** Given information follows **

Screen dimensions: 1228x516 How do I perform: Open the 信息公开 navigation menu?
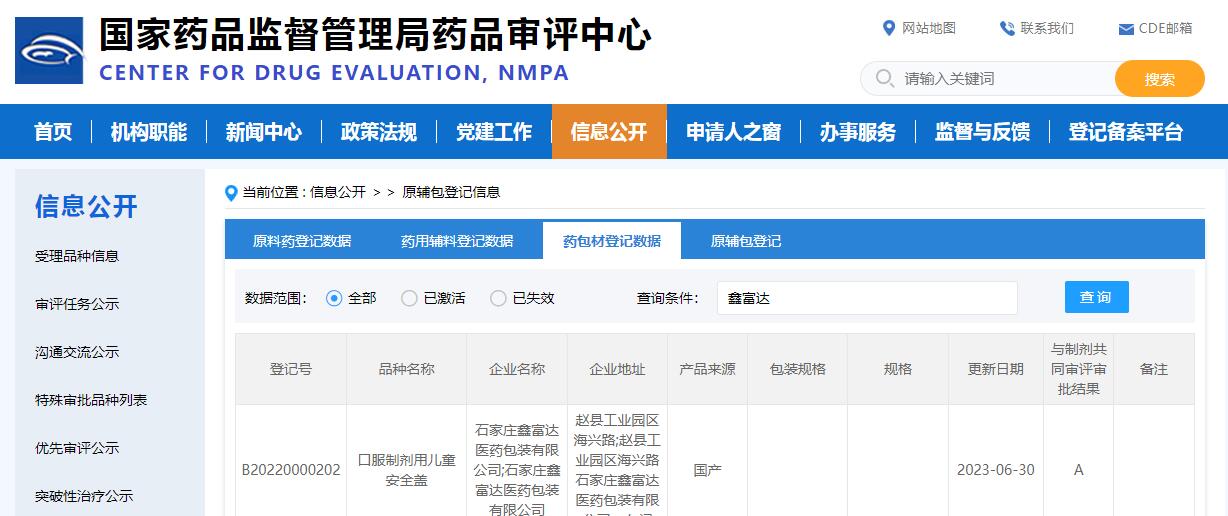click(x=609, y=132)
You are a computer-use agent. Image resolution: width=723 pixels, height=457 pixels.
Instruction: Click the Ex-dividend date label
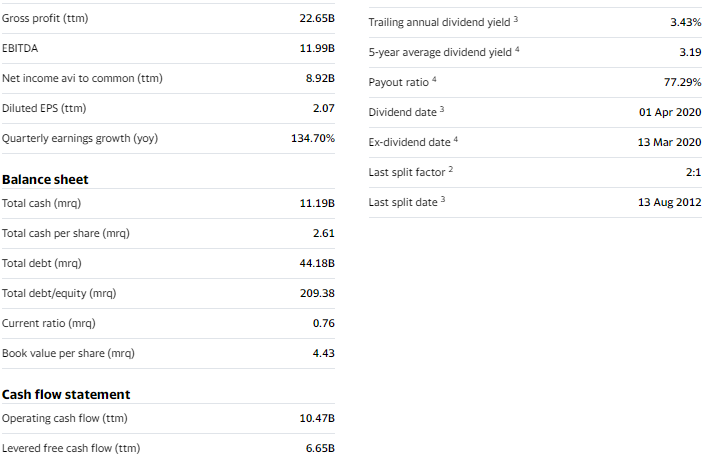pos(409,142)
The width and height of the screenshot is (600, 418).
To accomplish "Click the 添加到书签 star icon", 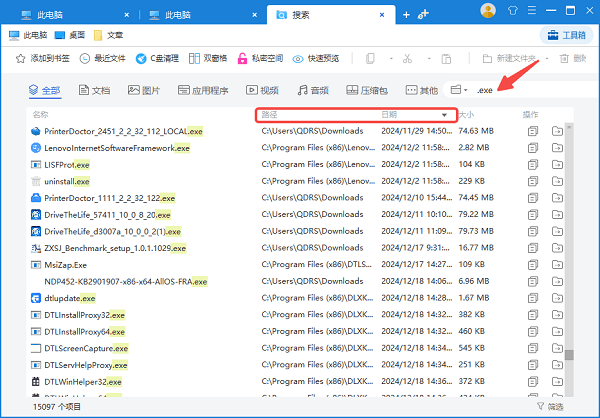I will [20, 59].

** End of Given information **

> [Your instructions]: Please go line by line through the records above, copying each one that holds the string "width".

> [Answer for the task]:
You are a computer-use agent. Image resolution: width=723 pixels, height=457 pixels.
The width and height of the screenshot is (600, 418).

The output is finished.